There are MANY aspects about returning that I am excited about and I don’t want to dwell on the negative aspects of returning to the classroom. It is just overwhelming, but with a positive attitude I know I can make it through.
Seeing my students in person. I already had a relationship with many of my sixth graders because I taught them when they were fourth-graders. I am beyond excited to get to see them in person, and talk to them, get to know them better, and quit talking to circles all day. The thought of not sitting in front of my computer all day is AMAZING.
Getting out of my house. I feel like I have been cooped up in my house for the past year. Well, I feel like this because essentially, I have been cooped up for the past year. I rarely leave, except to run errands. Now I get to go to work and see other people, other adults! I get to get dressed up and interact with people outside of my immediate family. This sounds amazing to me. I am sure many of my students feel the same way I do about getting out of their houses.
Lose weight! When the new school year started I slowly but steadily gained weight. It is hard sitting in front of the computer all day and not being as active as I was when I was physically in the classroom. Sitting in front of the computer also causes me to snack, which has steadily increased my waistline. I am hoping that being back into the classroom will help with losing some weight and give me the motivation to keep the weight off.
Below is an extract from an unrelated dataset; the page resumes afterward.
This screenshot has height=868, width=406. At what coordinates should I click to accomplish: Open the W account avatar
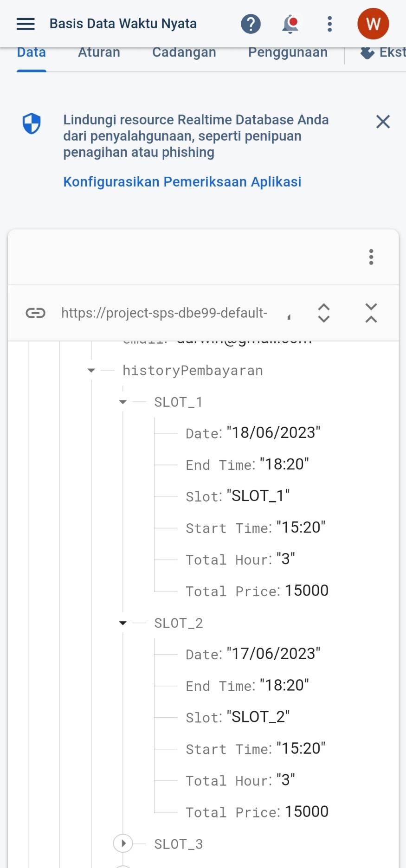(x=373, y=24)
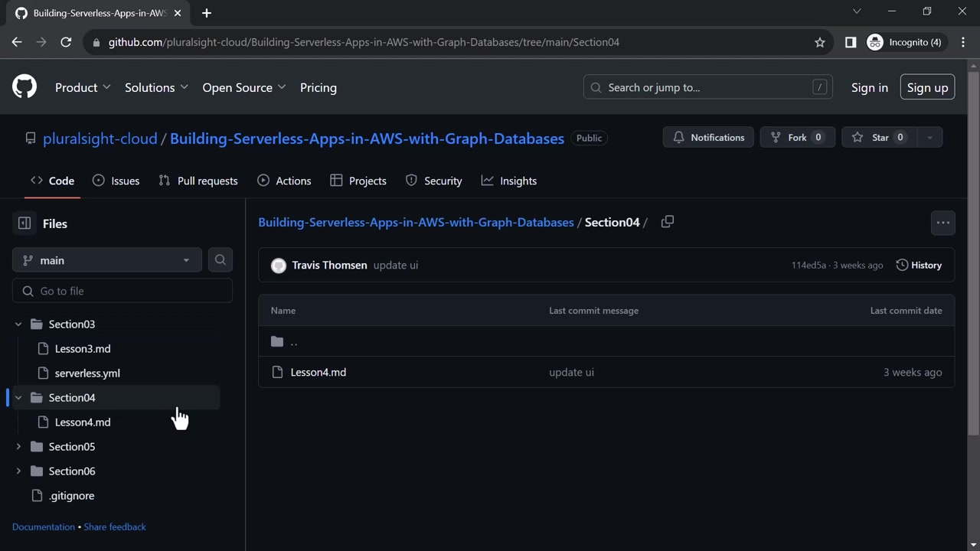This screenshot has width=980, height=551.
Task: Focus the Go to file input
Action: point(130,291)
My students' lives can start to return to a new normal. I understand that abuse rates have gone up, as have suicides and depression. I have “kids” at home who are struggling to be online all day and having their former lives taken from them. COVID has hurt many of my students on many different levels. Returning to the classroom will allow my students to start getting back to their 'normal” pre-COVID lives.
I am excited to get back into my classroom, it is just overwhelming and honestly, scary. The pandemic has been scary for many of us and as a parent of a brain cancer survivor, and of a child with many different health issues, I have kept them both very sheltered this past year. Leaving all day and being around people again sounds great, but worrisome on the COVID side of things. What are your thoughts about returning to the classroom?